• WHAT TO WORK ON
Output each record in full, exactly as it stands.

• DATA PROVIDED
____

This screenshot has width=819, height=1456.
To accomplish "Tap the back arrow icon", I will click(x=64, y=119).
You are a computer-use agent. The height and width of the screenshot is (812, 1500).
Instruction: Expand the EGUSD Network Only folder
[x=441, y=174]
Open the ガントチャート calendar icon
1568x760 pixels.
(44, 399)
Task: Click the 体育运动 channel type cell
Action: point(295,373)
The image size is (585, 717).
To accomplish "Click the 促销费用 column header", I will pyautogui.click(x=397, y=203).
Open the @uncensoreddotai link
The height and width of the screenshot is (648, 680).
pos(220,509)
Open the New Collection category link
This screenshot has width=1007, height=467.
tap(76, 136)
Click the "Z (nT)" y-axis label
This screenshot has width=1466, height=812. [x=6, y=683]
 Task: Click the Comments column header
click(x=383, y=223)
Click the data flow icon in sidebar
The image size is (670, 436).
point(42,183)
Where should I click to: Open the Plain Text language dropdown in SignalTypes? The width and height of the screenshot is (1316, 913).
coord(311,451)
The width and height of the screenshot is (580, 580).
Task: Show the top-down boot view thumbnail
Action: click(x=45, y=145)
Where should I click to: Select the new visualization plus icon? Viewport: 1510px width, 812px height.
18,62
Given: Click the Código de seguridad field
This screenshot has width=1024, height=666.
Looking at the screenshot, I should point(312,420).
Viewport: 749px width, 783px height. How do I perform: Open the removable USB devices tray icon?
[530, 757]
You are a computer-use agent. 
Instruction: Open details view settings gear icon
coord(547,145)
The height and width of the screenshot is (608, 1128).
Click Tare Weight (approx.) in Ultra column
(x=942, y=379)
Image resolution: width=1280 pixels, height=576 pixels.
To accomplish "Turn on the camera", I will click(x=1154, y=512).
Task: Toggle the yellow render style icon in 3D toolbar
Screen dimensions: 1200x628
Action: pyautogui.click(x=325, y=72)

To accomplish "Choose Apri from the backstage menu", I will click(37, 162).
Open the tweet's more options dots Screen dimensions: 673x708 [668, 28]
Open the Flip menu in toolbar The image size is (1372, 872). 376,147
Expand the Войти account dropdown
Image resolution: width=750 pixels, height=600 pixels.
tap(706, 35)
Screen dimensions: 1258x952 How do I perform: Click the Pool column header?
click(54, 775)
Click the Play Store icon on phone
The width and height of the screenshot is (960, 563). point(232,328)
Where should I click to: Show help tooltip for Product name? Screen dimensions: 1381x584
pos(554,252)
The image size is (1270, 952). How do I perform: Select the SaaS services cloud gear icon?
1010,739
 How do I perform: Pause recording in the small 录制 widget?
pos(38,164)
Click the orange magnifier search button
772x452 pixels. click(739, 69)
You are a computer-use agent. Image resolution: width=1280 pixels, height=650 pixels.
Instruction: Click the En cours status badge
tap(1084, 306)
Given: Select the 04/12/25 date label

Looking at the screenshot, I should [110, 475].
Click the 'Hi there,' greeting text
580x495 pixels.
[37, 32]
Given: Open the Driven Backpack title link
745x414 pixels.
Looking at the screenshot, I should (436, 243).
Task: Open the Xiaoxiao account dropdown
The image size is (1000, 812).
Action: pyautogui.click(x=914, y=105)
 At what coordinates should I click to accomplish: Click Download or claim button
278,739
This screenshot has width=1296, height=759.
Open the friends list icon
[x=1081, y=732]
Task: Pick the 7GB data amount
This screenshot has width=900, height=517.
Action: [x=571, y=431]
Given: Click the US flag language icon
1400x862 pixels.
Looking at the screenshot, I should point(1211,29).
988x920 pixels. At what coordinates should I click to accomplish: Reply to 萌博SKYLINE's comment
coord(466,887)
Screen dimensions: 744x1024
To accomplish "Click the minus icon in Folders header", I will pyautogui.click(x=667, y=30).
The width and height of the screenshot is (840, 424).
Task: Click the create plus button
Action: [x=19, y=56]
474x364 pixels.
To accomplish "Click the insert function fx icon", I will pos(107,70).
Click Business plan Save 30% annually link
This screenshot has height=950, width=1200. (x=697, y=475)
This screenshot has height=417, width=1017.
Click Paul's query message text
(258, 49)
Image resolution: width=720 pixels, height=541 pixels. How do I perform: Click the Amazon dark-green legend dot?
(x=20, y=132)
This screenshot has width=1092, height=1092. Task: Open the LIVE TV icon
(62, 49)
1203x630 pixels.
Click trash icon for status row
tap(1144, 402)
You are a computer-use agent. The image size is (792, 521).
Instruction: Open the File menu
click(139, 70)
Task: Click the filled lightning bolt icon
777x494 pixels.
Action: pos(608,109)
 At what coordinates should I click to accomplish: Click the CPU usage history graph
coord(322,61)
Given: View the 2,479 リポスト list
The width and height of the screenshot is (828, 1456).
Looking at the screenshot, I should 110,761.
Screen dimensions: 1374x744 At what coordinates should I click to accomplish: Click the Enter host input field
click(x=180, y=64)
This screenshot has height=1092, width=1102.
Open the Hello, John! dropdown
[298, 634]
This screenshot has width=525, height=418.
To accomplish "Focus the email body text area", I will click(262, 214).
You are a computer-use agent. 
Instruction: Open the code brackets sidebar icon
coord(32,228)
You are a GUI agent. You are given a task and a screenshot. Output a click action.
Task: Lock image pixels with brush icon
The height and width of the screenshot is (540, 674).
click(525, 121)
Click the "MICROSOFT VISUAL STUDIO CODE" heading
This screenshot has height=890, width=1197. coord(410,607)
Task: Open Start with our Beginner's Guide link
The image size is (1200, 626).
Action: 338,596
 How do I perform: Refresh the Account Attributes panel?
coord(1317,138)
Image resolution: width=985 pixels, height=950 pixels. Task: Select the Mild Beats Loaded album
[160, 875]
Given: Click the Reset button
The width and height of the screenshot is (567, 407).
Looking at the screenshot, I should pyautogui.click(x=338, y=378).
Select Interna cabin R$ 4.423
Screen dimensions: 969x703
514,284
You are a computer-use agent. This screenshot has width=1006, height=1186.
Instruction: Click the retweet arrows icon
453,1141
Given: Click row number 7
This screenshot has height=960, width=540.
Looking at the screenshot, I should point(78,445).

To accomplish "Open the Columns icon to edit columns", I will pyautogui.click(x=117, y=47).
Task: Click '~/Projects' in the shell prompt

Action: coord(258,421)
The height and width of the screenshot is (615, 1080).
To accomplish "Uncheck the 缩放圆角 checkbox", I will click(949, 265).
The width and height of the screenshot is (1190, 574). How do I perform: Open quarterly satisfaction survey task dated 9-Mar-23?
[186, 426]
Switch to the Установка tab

____

• COMPLETED TASK
This screenshot has width=819, height=1456.
To accomplish "Tap the back arrow icon", I will click(x=64, y=119).
You are a computer-use agent. The height and width of the screenshot is (812, 1500).
Instruction: Expand the EGUSD Network Only folder
[x=441, y=174]
Open the ガントチャート calendar icon
1568x760 pixels.
(44, 399)
Task: Click the 体育运动 channel type cell
Action: point(295,373)
The image size is (585, 717).
To accomplish "Click the 促销费用 column header", I will pyautogui.click(x=397, y=203).
Open the @uncensoreddotai link
The height and width of the screenshot is (648, 680).
pos(220,509)
Open the New Collection category link
This screenshot has width=1007, height=467.
tap(76, 136)
Click the "Z (nT)" y-axis label
This screenshot has width=1466, height=812. [x=6, y=683]
 Task: Click the Comments column header
click(x=383, y=223)
Click the data flow icon in sidebar
The image size is (670, 436).
point(42,183)
Where should I click to: Open the Plain Text language dropdown in SignalTypes? The width and height of the screenshot is (1316, 913).
coord(311,451)
The width and height of the screenshot is (580, 580).
Task: Show the top-down boot view thumbnail
Action: click(x=45, y=145)
Where should I click to: Select the new visualization plus icon? Viewport: 1510px width, 812px height.
18,62
Given: Click the Código de seguridad field
This screenshot has width=1024, height=666.
Looking at the screenshot, I should point(312,420).
Viewport: 749px width, 783px height. How do I perform: Open the removable USB devices tray icon?
[530, 757]
You are a computer-use agent. 
Instruction: Open details view settings gear icon
coord(547,145)
The height and width of the screenshot is (608, 1128).
Click Tare Weight (approx.) in Ultra column
(x=942, y=379)
Image resolution: width=1280 pixels, height=576 pixels.
To accomplish "Turn on the camera", I will click(x=1154, y=512).
Task: Toggle the yellow render style icon in 3D toolbar
Screen dimensions: 1200x628
Action: pyautogui.click(x=325, y=72)

To accomplish "Choose Apri from the backstage menu", I will click(37, 162).
Open the tweet's more options dots Screen dimensions: 673x708 [668, 28]
Open the Flip menu in toolbar The image size is (1372, 872). 376,147
Expand the Войти account dropdown
Image resolution: width=750 pixels, height=600 pixels.
tap(706, 35)
Screen dimensions: 1258x952 How do I perform: Click the Pool column header?
click(54, 775)
Click the Play Store icon on phone
The width and height of the screenshot is (960, 563). point(232,328)
Where should I click to: Show help tooltip for Product name? Screen dimensions: 1381x584
pos(554,252)
The image size is (1270, 952). How do I perform: Select the SaaS services cloud gear icon?
1010,739
 How do I perform: Pause recording in the small 录制 widget?
pos(38,164)
Click the orange magnifier search button
772x452 pixels. click(739, 69)
You are a computer-use agent. Image resolution: width=1280 pixels, height=650 pixels.
Instruction: Click the En cours status badge
tap(1084, 306)
Given: Select the 04/12/25 date label

Looking at the screenshot, I should [110, 475].
Click the 'Hi there,' greeting text
580x495 pixels.
[37, 32]
Given: Open the Driven Backpack title link
745x414 pixels.
Looking at the screenshot, I should (436, 243).
Task: Open the Xiaoxiao account dropdown
The image size is (1000, 812).
Action: pyautogui.click(x=914, y=105)
 At what coordinates should I click to accomplish: Click Download or claim button
278,739
This screenshot has width=1296, height=759.
Open the friends list icon
[x=1081, y=732]
Task: Pick the 7GB data amount
This screenshot has width=900, height=517.
Action: [x=571, y=431]
Given: Click the US flag language icon
1400x862 pixels.
Looking at the screenshot, I should point(1211,29).
988x920 pixels. At what coordinates should I click to accomplish: Reply to 萌博SKYLINE's comment
coord(466,887)
Screen dimensions: 744x1024
To accomplish "Click the minus icon in Folders header", I will pyautogui.click(x=667, y=30).
The width and height of the screenshot is (840, 424).
Task: Click the create plus button
Action: [x=19, y=56]
474x364 pixels.
To accomplish "Click the insert function fx icon", I will pos(107,70).
Click Business plan Save 30% annually link
This screenshot has height=950, width=1200. (x=697, y=475)
This screenshot has height=417, width=1017.
Click Paul's query message text
(258, 49)
Image resolution: width=720 pixels, height=541 pixels. How do I perform: Click the Amazon dark-green legend dot?
(x=20, y=132)
This screenshot has width=1092, height=1092. Task: Open the LIVE TV icon
(62, 49)
1203x630 pixels.
Click trash icon for status row
tap(1144, 402)
You are a computer-use agent. The image size is (792, 521).
Instruction: Open the File menu
click(139, 70)
Task: Click the filled lightning bolt icon
777x494 pixels.
Action: pos(608,109)
 At what coordinates should I click to accomplish: Click the CPU usage history graph
coord(322,61)
Given: View the 2,479 リポスト list
The width and height of the screenshot is (828, 1456).
Looking at the screenshot, I should 110,761.
Screen dimensions: 1374x744 At what coordinates should I click to accomplish: Click the Enter host input field
click(x=180, y=64)
This screenshot has height=1092, width=1102.
Open the Hello, John! dropdown
[298, 634]
This screenshot has width=525, height=418.
To accomplish "Focus the email body text area", I will click(262, 214).
You are a computer-use agent. 
Instruction: Open the code brackets sidebar icon
coord(32,228)
You are a GUI agent. You are given a task and a screenshot. Output a click action.
Task: Lock image pixels with brush icon
The height and width of the screenshot is (540, 674).
click(525, 121)
Click the "MICROSOFT VISUAL STUDIO CODE" heading
This screenshot has height=890, width=1197. coord(410,607)
Task: Open Start with our Beginner's Guide link
The image size is (1200, 626).
Action: 338,596
 How do I perform: Refresh the Account Attributes panel?
coord(1317,138)
Image resolution: width=985 pixels, height=950 pixels. Task: Select the Mild Beats Loaded album
[160, 875]
Given: Click the Reset button
The width and height of the screenshot is (567, 407).
Looking at the screenshot, I should pyautogui.click(x=338, y=378).
Select Interna cabin R$ 4.423
Screen dimensions: 969x703
514,284
You are a computer-use agent. This screenshot has width=1006, height=1186.
Instruction: Click the retweet arrows icon
453,1141
Given: Click row number 7
This screenshot has height=960, width=540.
Looking at the screenshot, I should point(78,445).

To accomplish "Open the Columns icon to edit columns", I will pyautogui.click(x=117, y=47).
Task: Click '~/Projects' in the shell prompt

Action: coord(258,421)
The height and width of the screenshot is (615, 1080).
To accomplish "Uncheck the 缩放圆角 checkbox", I will click(949, 265).
The width and height of the screenshot is (1190, 574). How do I perform: Open quarterly satisfaction survey task dated 9-Mar-23?
[186, 426]
Switch to the Установка tab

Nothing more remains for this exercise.